Required work = Copy down all of the data underneath, exactly as shown.

Data to use =

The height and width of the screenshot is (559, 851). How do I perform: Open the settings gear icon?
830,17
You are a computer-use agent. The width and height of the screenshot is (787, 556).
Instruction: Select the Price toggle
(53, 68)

Reply =
The height and width of the screenshot is (559, 851). How do I perform: Open the settings gear icon?
830,17
You are a computer-use agent. The width and height of the screenshot is (787, 556).
Instruction: Select the Price toggle
(53, 68)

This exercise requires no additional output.